Nnamani: Reform Will Fail Without Voluntary Compliance
Executive Chairman of ESIRS, Mr. Emmanuel Ekene Nnamani, FCTI, was direct: voluntary compliance is the reform’s backbone.
“Voluntary compliance remains the cornerstone of this new tax regime,” Nnamani said. “The reforms were introduced to rebuild trust, simplify compliance processes, digitise administration, and protect low-income taxpayers.”
He explained that companies may deduct donations of up to 10 percent of profit before tax where properly documented, and that capital allowances apply strictly to qualified and certified capital expenditure.
“A company is legally separate from its owners,” he cautioned. “Business and personal funds must not be mixed. Documentation is critical.”
Nnamani further advised taxpayers to retain financial records for at least six years to enable them contest inaccurate assessments. He clarified that individuals earning below ₦800,000 annually are exempt from income tax under the new law but must still maintain proper records.
Enterprises employing staff, he added, must obtain a Tax Identification Number (TIN), file PAYE returns, and ensure statutory deductions are properly remitted.

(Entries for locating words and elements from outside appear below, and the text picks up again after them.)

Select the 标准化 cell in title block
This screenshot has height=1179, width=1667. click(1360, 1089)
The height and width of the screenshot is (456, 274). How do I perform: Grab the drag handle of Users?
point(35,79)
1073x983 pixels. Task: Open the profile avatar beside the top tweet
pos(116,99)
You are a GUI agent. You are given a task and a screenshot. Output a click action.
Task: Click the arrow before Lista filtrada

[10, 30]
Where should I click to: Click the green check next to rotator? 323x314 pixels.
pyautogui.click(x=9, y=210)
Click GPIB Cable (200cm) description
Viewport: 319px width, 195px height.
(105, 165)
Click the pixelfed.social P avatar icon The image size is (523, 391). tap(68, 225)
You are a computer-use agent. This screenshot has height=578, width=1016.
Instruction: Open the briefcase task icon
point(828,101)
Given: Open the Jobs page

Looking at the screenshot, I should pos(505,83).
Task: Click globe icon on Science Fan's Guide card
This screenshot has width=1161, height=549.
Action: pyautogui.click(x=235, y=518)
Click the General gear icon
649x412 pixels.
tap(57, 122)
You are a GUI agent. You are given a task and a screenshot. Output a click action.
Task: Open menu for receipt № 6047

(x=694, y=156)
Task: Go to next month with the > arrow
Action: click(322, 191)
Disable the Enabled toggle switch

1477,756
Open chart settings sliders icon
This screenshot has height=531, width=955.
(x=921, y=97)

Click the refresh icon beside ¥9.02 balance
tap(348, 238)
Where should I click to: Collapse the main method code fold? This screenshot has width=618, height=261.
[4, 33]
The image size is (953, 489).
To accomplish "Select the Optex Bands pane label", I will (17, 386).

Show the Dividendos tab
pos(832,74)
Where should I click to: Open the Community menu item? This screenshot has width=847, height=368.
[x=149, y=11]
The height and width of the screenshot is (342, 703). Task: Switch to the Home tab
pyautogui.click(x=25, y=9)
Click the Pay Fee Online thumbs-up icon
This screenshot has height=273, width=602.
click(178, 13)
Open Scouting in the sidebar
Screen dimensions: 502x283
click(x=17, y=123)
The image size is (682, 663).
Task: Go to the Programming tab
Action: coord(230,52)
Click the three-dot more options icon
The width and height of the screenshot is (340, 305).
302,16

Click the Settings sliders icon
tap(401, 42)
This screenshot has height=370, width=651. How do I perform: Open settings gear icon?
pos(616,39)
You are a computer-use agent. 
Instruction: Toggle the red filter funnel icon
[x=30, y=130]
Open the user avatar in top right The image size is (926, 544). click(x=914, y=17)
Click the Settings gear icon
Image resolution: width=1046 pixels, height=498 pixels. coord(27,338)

Olarinde: Nigeria Must Close Its Revenue Deficit
Tax expert Olufemi Olarinde provided national context, noting that Nigeria’s tax-to-GDP ratio remains slightly above 10 percent – below Africa’s 15 percent average.
“That gap limits our ability to fund infrastructure, healthcare, education, and social services,” he said.
He traced the reforms to President Bola Ahmed Tinubu’s 2023 commitment to building a tax system that “taxes prosperity, not poverty,” which led to the establishment of the Presidential Fiscal Policy and Tax Reforms Committee and ultimately the Nigeria Tax Reforms Act 2025.
Olarinde explained that under the new framework, small companies with turnover not exceeding ₦100 million pay zero percent corporate income tax, while large companies are taxed at 30 percent with a planned reduction to 25 percent. Multiple earmarked taxes have been consolidated into a single Development Levy, capital gains tax has been harmonised with income tax, and minimum tax has been repealed for loss-making companies.
“Taxation is not merely administrative; it is constitutional,” he said, referencing Section 24 of the 1999 Constitution, which mandates citizens to declare income honestly and pay taxes promptly.
He stressed that businesses have dual obligations – as taxpayers and as collection agents – requiring them to charge and remit VAT, deduct withholding tax, and deduct PAYE from employees’ salaries.
“Compliance is not coercion,” Olarinde said. “It is an investment in national stability.”

CITN 17th President and Chairman of Council Commends Enugu
In his remarks, the 17th President and Chairman of Council of CITN, Mr. Innocent Ohagwa, FCTI, commended Governor Mbah for creating an enabling environment that supports responsible revenue mobilisation and economic activity.
He described the collaboration between CITN and ESIRS as a model of institutional partnership and praised Nnamani’s reform-driven leadership.
“Sustainable revenue growth can only occur where taxpayers are informed, institutions are efficient, and trust exists between government and citizens,” he said.
What the Nigeria Tax Reforms Act 2025 Means for Individuals and Businesses
The Nigeria Tax Reforms Act 2025 introduces significant structural changes aimed at simplifying the system and encouraging compliance.
For individuals, annual earnings below ₦800,000 are exempt from income tax. However, proper record-keeping remains mandatory.
For small companies with turnover not exceeding ₦100 million, corporate income tax is zero percent. Large companies are taxed at 30 percent, with a gradual reduction planned.
Minimum tax has been repealed for loss-making companies, easing pressure on struggling businesses. Capital gains tax has been harmonised with income tax rules, allowing for loss deductions.
Businesses are required to register for a TIN, maintain proper books, issue tax invoices (including electronic invoices), file returns on time, and remit statutory deductions such as VAT, PAYE, and withholding tax.
Taxpayers retain rights under the law, including the right to object to assessments within 30 days, appeal decisions, and obtain refunds or tax credits where applicable.
A Reform Framed as Partnership
Across presentations, a common message emerged: the reforms seek to replace complexity with clarity and suspicion with cooperation.
Governor Mbah’s representative summarised the mood of the programme: “When compliance is voluntary and governance is accountable, taxation becomes not a burden but a partnership for development.”
The Enugu sensitisation programme ultimately framed voluntary compliance as a shared civic responsibility – essential for funding infrastructure, strengthening institutions, and securing long-term economic growth.